WHAT IS REQUIRED: Write all entries out exactly, images excluded.

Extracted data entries
—————

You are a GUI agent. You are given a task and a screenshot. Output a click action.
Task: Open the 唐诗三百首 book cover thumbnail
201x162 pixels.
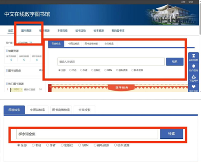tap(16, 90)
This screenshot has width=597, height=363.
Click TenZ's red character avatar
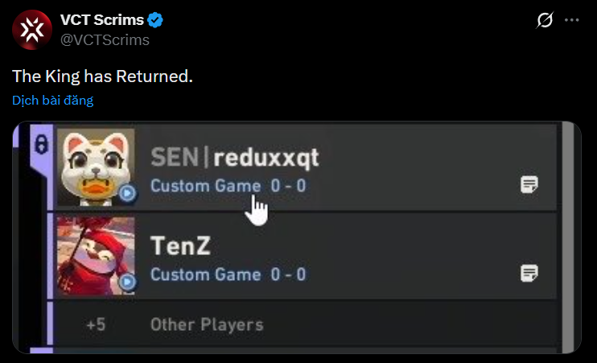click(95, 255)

—————

EXERCISE OUTPUT:
You are a GUI agent. You are given a task and a screenshot. Output a click action.
Task: Open the 唐诗三百首 book cover thumbnail
201x162 pixels.
tap(16, 90)
This screenshot has width=597, height=363.
Click TenZ's red character avatar
click(95, 255)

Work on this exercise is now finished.